**** SOURCE TEXT

Election Reform Panelists

April 3, 1998

Pierce, St. Croix Election Reform Panelists Named

For more information, contact:
Professor David Schultz, 715/425-3318, or
Paul Schaefer, Jefferson Center, at 715/792-5127

Twenty-one residents of Pierce and St. Croix counties will serve as panelists to come up with an independent plan on campaign financing election reform for state offices in Wisconsin.

From April 13-17, the panelists will meet at UW-River Falls to hear in-depth presentations on five approaches to campaign financing election reform gaining momentum in Wisconsin.

Sponsored by the Citizens Election Forum of Minneapolis, the panelists will take testimony for a week and issue a report on its opinion of the most effective way to finance Wisconsin elections. Students in a political participation course taught by UW-RF political science Professor Dave Schultz selected the panelists and will monitor the week-long presentations and discussions for bias.

Appearing before the panelists to present their approach to electoral reform include:

Roger Bybee of Wisconsin Citizen Action. The Milwaukee-based chapter of the national organization advocates full public funding of political campaigns. It has not yet developed a specific proposal for Wisconsin.

Gail Shea, of the Wisconsin Democracy Campaign. The Madison-based group is a coalition of organizations that favor reforming campaign finance laws. It has developed a legislative proposal that supports a mix of public and private funding.

********
**** MATERIAL SUPPLIED

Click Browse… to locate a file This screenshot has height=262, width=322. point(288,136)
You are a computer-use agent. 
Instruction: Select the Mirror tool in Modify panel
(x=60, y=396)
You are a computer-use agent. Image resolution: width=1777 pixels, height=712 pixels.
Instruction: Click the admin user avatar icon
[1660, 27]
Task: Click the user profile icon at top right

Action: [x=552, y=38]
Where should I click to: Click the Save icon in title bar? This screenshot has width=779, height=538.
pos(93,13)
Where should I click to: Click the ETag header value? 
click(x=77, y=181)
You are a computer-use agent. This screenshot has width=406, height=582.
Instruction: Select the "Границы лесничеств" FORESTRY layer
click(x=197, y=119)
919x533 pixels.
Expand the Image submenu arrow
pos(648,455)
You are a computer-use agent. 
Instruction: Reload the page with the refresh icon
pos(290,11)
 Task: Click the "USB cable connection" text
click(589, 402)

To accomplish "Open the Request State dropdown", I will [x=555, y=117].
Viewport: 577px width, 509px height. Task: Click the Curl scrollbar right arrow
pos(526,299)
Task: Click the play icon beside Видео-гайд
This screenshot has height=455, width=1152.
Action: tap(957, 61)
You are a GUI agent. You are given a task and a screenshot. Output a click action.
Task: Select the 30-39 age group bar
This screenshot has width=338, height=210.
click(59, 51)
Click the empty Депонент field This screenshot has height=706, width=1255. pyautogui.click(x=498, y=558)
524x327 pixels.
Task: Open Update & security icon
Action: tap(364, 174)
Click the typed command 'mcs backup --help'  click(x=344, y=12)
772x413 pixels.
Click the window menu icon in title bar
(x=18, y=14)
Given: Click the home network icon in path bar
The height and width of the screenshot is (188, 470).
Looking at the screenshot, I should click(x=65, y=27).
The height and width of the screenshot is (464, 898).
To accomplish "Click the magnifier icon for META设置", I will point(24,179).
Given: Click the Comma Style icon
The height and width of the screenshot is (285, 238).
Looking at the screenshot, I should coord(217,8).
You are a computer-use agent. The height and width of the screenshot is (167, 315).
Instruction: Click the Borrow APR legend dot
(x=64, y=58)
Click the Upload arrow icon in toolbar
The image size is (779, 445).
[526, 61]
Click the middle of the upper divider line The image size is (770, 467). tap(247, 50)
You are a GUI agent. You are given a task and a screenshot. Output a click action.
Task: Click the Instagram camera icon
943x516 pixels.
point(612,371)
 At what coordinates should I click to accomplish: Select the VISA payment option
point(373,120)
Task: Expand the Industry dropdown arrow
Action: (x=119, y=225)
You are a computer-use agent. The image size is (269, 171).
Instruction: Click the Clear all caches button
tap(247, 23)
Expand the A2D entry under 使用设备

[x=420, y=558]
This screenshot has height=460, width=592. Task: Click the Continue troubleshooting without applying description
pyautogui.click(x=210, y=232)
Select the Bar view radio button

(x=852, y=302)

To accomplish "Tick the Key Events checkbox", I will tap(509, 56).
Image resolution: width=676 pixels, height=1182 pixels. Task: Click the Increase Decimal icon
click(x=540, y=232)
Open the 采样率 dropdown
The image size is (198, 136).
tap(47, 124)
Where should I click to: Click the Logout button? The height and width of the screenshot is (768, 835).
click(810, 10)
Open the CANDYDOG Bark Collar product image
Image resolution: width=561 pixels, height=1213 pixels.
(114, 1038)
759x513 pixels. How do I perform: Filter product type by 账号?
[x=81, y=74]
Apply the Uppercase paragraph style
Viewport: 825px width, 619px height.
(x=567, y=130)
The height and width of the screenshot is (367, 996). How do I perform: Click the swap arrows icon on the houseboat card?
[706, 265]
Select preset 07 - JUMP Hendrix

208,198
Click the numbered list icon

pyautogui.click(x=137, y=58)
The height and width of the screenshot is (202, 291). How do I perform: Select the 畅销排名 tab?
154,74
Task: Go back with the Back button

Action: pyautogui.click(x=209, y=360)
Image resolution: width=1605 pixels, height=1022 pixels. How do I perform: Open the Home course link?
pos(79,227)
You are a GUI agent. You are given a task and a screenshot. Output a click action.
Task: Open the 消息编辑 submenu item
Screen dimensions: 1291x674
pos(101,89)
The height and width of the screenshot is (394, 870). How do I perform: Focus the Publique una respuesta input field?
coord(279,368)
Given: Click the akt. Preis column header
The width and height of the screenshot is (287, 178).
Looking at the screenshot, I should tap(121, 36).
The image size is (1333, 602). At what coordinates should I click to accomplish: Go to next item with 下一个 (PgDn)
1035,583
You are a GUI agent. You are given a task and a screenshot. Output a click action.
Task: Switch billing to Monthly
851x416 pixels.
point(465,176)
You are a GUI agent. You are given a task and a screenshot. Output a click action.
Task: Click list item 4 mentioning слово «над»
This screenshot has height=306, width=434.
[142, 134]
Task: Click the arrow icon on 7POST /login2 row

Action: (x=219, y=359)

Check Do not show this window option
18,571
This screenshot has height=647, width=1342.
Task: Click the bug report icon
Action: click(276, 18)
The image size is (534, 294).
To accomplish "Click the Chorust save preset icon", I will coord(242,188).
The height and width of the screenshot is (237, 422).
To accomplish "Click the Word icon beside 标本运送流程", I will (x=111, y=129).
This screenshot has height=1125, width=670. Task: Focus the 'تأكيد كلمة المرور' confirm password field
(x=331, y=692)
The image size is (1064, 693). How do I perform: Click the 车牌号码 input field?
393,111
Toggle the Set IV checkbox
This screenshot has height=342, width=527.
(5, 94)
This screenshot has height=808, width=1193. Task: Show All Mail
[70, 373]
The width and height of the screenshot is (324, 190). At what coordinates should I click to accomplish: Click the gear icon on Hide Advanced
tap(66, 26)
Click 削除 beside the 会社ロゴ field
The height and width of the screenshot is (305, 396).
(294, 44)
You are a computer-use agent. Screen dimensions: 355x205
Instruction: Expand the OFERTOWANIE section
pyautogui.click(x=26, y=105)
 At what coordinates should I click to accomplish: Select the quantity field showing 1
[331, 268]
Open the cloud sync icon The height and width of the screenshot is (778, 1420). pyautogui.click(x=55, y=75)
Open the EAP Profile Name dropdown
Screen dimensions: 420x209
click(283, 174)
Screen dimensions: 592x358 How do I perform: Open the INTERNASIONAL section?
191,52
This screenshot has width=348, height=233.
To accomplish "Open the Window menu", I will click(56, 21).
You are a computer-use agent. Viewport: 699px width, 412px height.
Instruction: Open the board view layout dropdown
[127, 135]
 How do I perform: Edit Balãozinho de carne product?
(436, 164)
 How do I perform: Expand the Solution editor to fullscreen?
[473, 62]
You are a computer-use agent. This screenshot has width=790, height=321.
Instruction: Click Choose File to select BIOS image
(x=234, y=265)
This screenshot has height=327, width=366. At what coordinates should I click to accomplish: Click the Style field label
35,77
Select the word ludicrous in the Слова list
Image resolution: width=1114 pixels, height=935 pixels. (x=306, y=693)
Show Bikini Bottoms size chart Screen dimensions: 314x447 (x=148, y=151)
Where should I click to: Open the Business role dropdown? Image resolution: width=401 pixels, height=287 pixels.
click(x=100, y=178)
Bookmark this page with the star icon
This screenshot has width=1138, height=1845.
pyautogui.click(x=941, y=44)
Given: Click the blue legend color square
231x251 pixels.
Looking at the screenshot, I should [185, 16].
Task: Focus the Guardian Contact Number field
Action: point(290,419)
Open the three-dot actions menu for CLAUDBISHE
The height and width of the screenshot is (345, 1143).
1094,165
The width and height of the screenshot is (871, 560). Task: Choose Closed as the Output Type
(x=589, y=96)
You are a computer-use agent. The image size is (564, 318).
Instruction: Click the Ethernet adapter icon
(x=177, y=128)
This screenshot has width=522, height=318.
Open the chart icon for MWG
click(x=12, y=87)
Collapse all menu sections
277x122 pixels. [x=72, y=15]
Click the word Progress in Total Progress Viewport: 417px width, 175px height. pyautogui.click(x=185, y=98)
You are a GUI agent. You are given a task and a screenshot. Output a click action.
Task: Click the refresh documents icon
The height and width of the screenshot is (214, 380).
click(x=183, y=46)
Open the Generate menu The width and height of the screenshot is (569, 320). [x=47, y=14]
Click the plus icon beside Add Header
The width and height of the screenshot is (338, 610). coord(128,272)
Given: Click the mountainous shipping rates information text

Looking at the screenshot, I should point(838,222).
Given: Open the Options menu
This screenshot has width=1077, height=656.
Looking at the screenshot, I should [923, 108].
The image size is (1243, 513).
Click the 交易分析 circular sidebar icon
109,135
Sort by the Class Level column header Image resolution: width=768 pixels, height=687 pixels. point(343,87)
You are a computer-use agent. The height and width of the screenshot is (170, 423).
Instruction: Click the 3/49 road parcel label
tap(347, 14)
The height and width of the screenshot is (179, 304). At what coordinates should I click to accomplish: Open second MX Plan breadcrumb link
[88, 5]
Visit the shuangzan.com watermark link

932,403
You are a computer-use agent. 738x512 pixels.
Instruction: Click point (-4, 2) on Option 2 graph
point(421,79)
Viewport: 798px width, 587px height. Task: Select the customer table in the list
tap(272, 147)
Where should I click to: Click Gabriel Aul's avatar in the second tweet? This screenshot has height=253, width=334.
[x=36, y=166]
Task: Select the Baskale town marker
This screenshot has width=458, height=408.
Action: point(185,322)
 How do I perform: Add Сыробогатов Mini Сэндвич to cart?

********

§ TASK STATEMENT: Rewrite the election reform text, starting with "Roger Bybee of" and going on through "and private funding.", swapping "Wisconsin Citizen Action" for "Citizen Action of Wisconsin".

§ YOUR SOLUTION:
Roger Bybee of Citizen Action of Wisconsin. The Milwaukee-based chapter of the national organization advocates full public funding of political campaigns. It has not yet developed a specific proposal for Wisconsin.

Gail Shea, of the Wisconsin Democracy Campaign. The Madison-based group is a coalition of organizations that favor reforming campaign finance laws. It has developed a legislative proposal that supports a mix of public and private funding.